Les faits, d’une violence inouïe, sont désormais solidement consignés dans les registres de la justice camerounaise.
À la suite du décès tragique du jeune SIJAMO DIFFO Steve Achille, âgé de 32 ans, les familles MAGUIA et DIFFO ont formellement engagé des poursuites pénales.
Deux actions majeures marquent le début de cette bataille judiciaire :
- une plainte avec constitution de partie civile déposée le 6 juin 2026 à la Brigade de gendarmerie de Penka-Michel ;
- suivie le 12 juin 2026 d’une plainte officielle enregistrée au parquet du Procureur de la République près les Tribunaux de Dschang sous le numéro d’arrivée 764.
Les accusations portées contre le Chef supérieur Baloum, le nommé CHARLY CONSTANT (et autres), sont d’une gravité exceptionnelle :
- assassinat ;
- complicité d’assassinat ;
- séquestration ;
- torture ;
- non-assistance à personne en danger ;
- destruction de preuves ;
- outrage à cadavre ;
- association de malfaiteurs.
Tout a basculé le vendredi 5 juin 2026.
Selon les dépositions des familles, Steve Achille Diffo est invité à se rendre à Baloum par un ami, un certain Bostel Kamta.
À son arrivée dans la localité, le jeune homme est immédiatement encerclé et interpellé par un groupe de jeunes locaux.
Sans aucun mandat, sans la moindre preuve matérielle, et en dehors de toute autorité légale, ces derniers l’accusent arbitrairement de vol.
Le calvaire de la victime se déporte ensuite au cœur même de l’institution traditionnelle.
Steve Achille Diffo est emmené de force, séquestré, les mains et les poings solidement ligotés.
Traîné comme un criminel, il subit une séance de tortures sévères au sein de la Chefferie de Baloum.
Les pièces de la plainte insistent sur un élément capital : ces actes de torture se sont déroulés en présence directe du Chef supérieur Baloum.

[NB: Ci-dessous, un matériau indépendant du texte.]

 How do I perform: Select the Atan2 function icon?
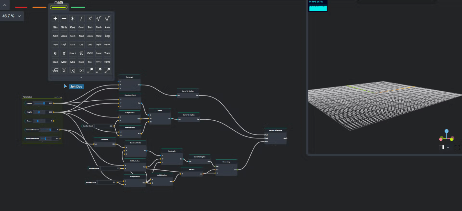99,36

Plus encore, l’intégralité de la scène a été filmée à l’aide d’un téléphone portable.
Les images prises ce jour-là montreraient clairement l’autorité traditionnelle debout devant la victime impuissante.
Alors que l’ami de la victime, Bostel Kamta, intervient courageusement en déclarant :
« Ne le tuez pas, il ne connaît rien, il n’a pas volé : tuez-moi et laissez-le »,
le chef traditionnel serait resté de marbre.
Selon les termes de la plainte, ce dernier, censé accomplir une mission de protection, se serait plutôt retourné contre l’innocent affaibli en déclarant qu’il devait :
« faire ses dernières ».
La fin de la journée du 5 juin s’enfonce dans l’horreur absolue.
Abandonné à ses bourreaux, Steve Achille Diffo est traîné sur la voie publique à Baloum.
Les assaillants lui fracassent d’abord le crâne à l’aide d’une énorme pierre avant de l’asperger d’essence au moyen de pneus pour le brûler vif.
L’horreur de cette mise à mort est scientifiquement corroborée par la médecine légale.
Le Certificat de genre de mort N°42/CGM/MSP/DRSO/SSD/PM, délivré le 10 juin 2026 par le Médecin-Chef du District de santé de Penka-Michel, le Dr Wamba Mbaduel Yvonne, est sans équivoque : le décès de SIJAMO DIFFO Steve Achille (né le 05/09/1993 à Yaoundé, fils de Sijamo Rigobert et de Tchamegne Solante) est formellement survenu le 5 juin 2026 à Baloum,
« de suite de Brûlures (calcination) ».
Face à ce que les familles qualifient d’exécution barbare, l’appareil judiciaire est désormais saisi.
Les plaignants se sont constitués partie civile pour obtenir réparation intégrale des préjudices matériels, moraux et corporels.
Ils réclament l’identification immédiate et l’arrestation de tous les jeunes co-auteurs visibles sur les vidéos et photos authentifiées jointes au dossier.
L’onde de choc provoquée par cette affaire relance brutalement le débat sur la responsabilité pénale des autorités traditionnelles face aux dérives de la « justice populaire » au Cameroun.